__Reading passage__:
········
Victoria D. Chamizo
Professor
Basic Psychology
University of Barcelona
Spain
Biography
I completed my BA, MA and PhD degrees in Madrid (at the Autonomous University of Madrid) and I was a Research Fellow at the University of Birmingham (UK) on two occasions and a Visiting Fellow at the University of Cambridge (UK) several times before becoming a Lecturer and then a Professor at the University of Barcelona (Catalunya, Spain). I have been the President of the “Spanish Society for Comparative Psychology” -SEPC in Spanish- in 2003 and in 2016, also the President and then vice-President of the “Spanish Society of Experimental Psychology” -SEPEX in Spanish- between 2004 and 2008. I have also served as Program Chair for Division 6 (Behavioral Neuroscience and Comparative Psychology) of the American Psychological Association (APA) in the 2012 meeting.
········
__Extracted material__:
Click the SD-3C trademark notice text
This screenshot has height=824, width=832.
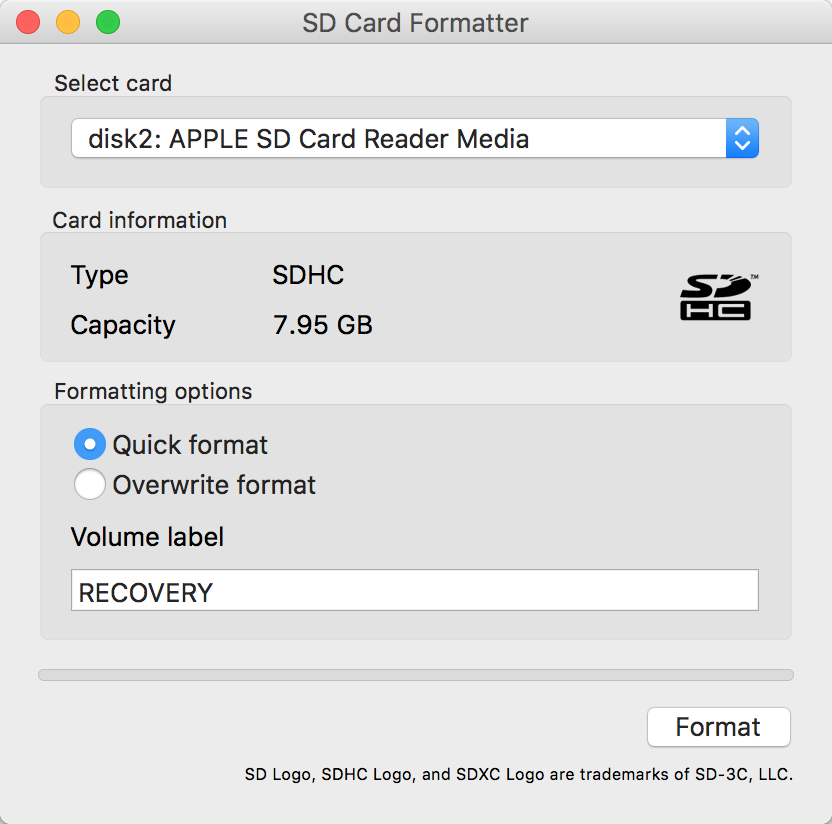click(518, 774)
········
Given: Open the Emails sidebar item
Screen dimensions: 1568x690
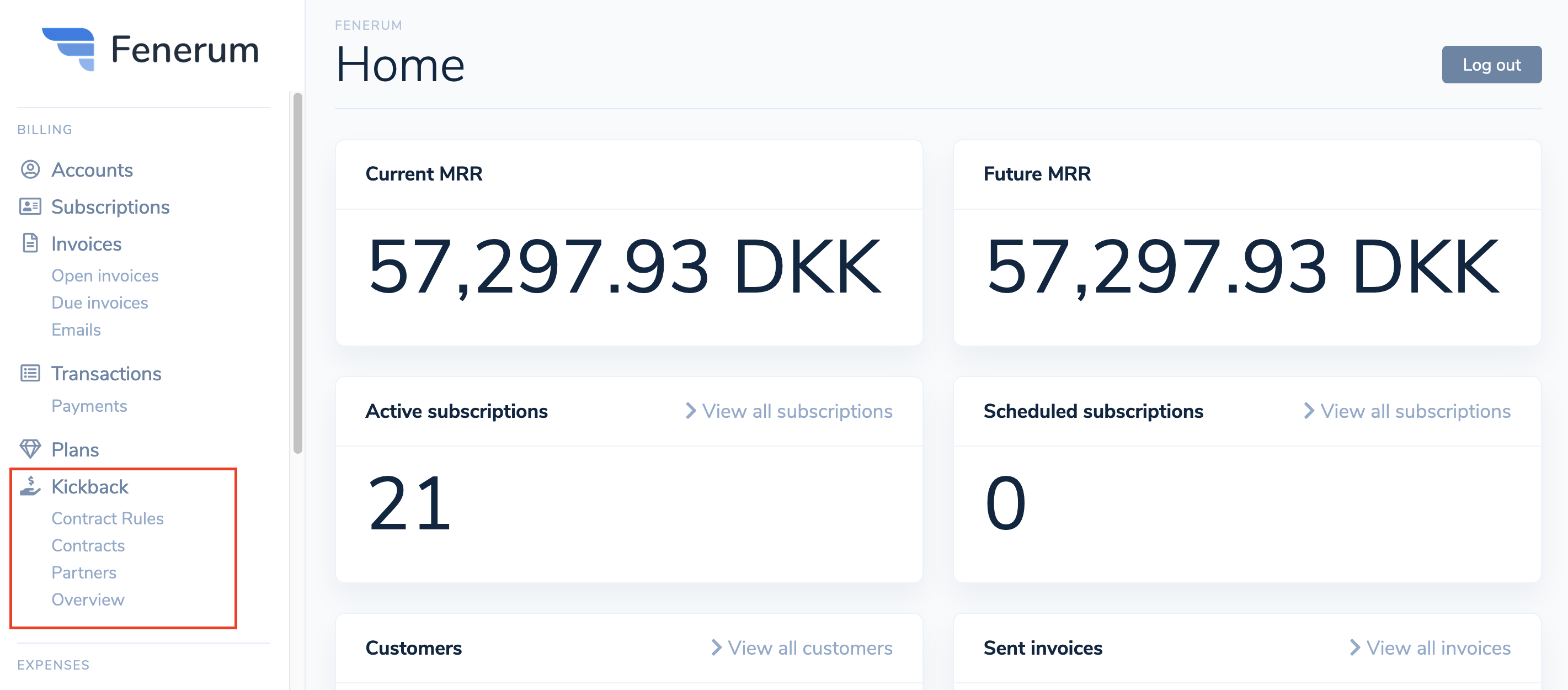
········
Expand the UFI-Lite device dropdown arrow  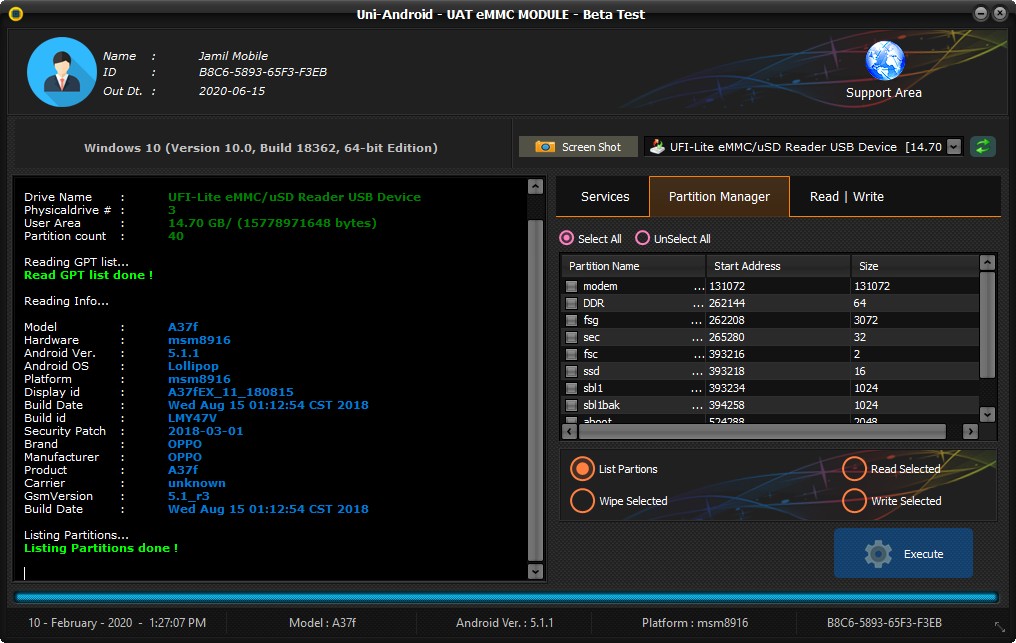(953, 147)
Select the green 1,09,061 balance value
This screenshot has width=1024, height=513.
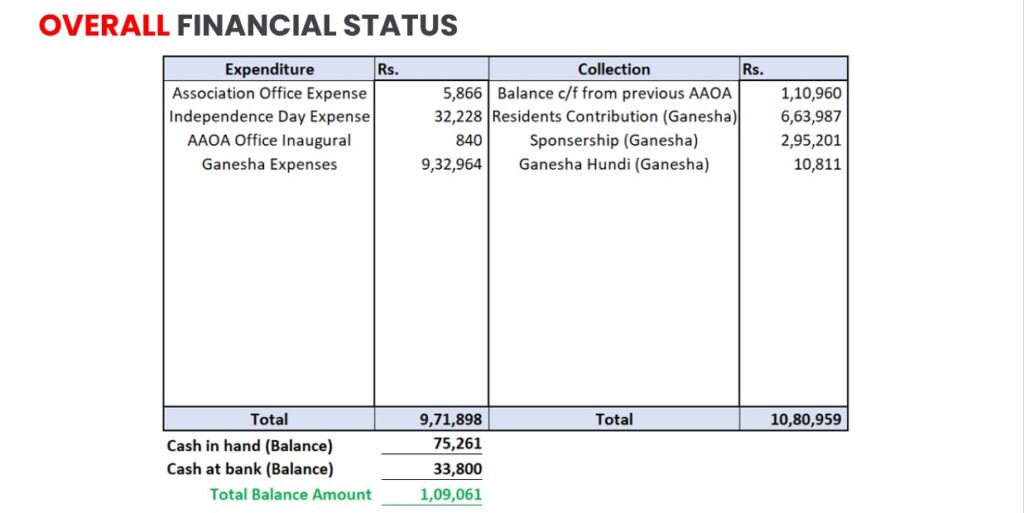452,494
········
__Problem to work on__: Retype everything in the faculty profile from "Victoria D. Chamizo" down to "the 2012 meeting.". The records have nothing to do with what comes next.

__Exercise output__:
Victoria D. Chamizo
Professor
Basic Psychology
University of Barcelona
Spain
Biography
I completed my BA, MA and PhD degrees in Madrid (at the Autonomous University of Madrid) and I was a Research Fellow at the University of Birmingham (UK) on two occasions and a Visiting Fellow at the University of Cambridge (UK) several times before becoming a Lecturer and then a Professor at the University of Barcelona (Catalunya, Spain). I have been the President of the “Spanish Society for Comparative Psychology” -SEPC in Spanish- in 2003 and in 2016, also the President and then vice-President of the “Spanish Society of Experimental Psychology” -SEPEX in Spanish- between 2004 and 2008. I have also served as Program Chair for Division 6 (Behavioral Neuroscience and Comparative Psychology) of the American Psychological Association (APA) in the 2012 meeting.